なぜ、キャッシュレス決済をやめる事業者が増えているのか
政府のコロナ対策がスムーズに進まないことから、各種の支援金を受け取りたくても受け取れない事業者が数多く存在している。こうした事業者に対するつなぎ融資の手段としてフィンテック(ITと金融の融合)を活用したサービスが注目を集めており、本コラムでも
オンライン融資や請求書の買い取り(ファクタリング)を手がける事業者について取り上げたことがある。
新型コロナ危機によってフィンテックの重要性が高まったといえるが、一方で、別の動きも出てきている。外出の自粛要請によって売上高が激減した飲食店などを中心に、キャッシュレス決済をやめ、現金取引に逆戻りするところが増えているのだ。
現金取引に戻した理由は、入金までのタイムラグである。クレジットカード決済の場合、事業者との契約にもよるが、販売した月の末日締めで、支払いは翌々月末というケースも珍しくない。業種によっては翌月入金というところもあるが、カード決済の場合、相応の時間がかかるのが現実である。
近年、普及が進んでいるスマホ決済サービスの場合、もっとも短いケースでは翌日払いに対応しているサービスもあるが、顧客がどの決済手段を用いるのか分からないので、事業者としては入金の日時と金額を事前に確定できない。
また、資金繰りに窮している事業者の場合、日々の家賃や仕入れの支払いに追われているので、数日の入金ズレが致命的な事態を引き起こす可能性もある。現金決済に戻すところが出てきても不思議ではない。
存続のために現金確保か、感染防止のためにキャッシュレス維持か
だが、感染が拡大している中で現金決済に切り換えることには、別のリスクを抱える可能性もある。1つは新型コロナの感染の拡大であり、もう1つはキャッシュレス決済の利用を望む顧客を逃してしまうという機会損失である。
紙幣は身の回りにあるものの中でもっとも汚い部類に入るといわれており、一部ではトイレの便器なみに汚染されているとの指摘もある。当然のことだが、紙幣は不特定多数の人が触れるので、感染拡大の温床となりやすい。今回のコロナ危機に際して専門家の多くが、紙幣はできるだけ使わない方が良いと指摘しているほどだ。

与えられた情報
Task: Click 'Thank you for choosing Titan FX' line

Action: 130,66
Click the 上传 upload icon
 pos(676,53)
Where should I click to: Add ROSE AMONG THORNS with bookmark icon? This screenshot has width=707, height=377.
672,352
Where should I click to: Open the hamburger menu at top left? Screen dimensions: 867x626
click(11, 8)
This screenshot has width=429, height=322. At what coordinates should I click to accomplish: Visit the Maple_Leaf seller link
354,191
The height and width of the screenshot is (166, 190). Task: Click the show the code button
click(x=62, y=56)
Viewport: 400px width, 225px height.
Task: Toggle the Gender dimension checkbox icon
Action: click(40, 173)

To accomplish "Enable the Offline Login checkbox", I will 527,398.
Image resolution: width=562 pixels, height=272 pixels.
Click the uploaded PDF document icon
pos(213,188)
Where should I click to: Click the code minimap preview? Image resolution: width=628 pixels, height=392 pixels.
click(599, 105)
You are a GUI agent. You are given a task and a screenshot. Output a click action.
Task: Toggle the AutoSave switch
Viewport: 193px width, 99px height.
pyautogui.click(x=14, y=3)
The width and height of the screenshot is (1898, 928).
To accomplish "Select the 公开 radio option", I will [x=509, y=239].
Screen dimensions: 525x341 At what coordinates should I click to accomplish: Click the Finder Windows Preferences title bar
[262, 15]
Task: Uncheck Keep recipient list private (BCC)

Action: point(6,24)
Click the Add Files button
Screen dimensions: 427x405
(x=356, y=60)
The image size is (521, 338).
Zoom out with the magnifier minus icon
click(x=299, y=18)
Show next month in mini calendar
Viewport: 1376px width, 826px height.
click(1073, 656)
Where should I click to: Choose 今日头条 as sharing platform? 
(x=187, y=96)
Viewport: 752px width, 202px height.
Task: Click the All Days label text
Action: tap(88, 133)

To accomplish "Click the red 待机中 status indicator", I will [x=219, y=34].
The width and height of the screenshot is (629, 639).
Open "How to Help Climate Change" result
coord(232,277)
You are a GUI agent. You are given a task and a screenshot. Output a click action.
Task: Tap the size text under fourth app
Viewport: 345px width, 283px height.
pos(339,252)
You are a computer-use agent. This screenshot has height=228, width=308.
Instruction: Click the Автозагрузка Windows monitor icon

練習問題
(a) 本文の内容を2文でまとめてください。
(b) 本文の「現金取引に戻した理由は、入金」と「と金額を事前に確定できない。」の間を、その両方の語句も含めて、一字も変えずに書き写してください。

各問の解答
(a) 新型コロナ危機の中、外出の自粛要請で売上高が激減した飲食店などを中心に、キャッシュレス決済をやめて現金取引に戻る事業者が増えている。理由は入金までのタイムラグで、資金繰りに困っている事業者には数日の入金のずれも致命的になりうるが、現金に戻すと感染拡大や、キャッシュレス決済を使いたい客を逃すといったリスクもある。

(b)
現金取引に戻した理由は、入金までのタイムラグである。クレジットカード決済の場合、事業者との契約にもよるが、販売した月の末日締めで、支払いは翌々月末というケースも珍しくない。業種によっては翌月入金というところもあるが、カード決済の場合、相応の時間がかかるのが現実である。
近年、普及が進んでいるスマホ決済サービスの場合、もっとも短いケースでは翌日払いに対応しているサービスもあるが、顧客がどの決済手段を用いるのか分からないので、事業者としては入金の日時と金額を事前に確定できない。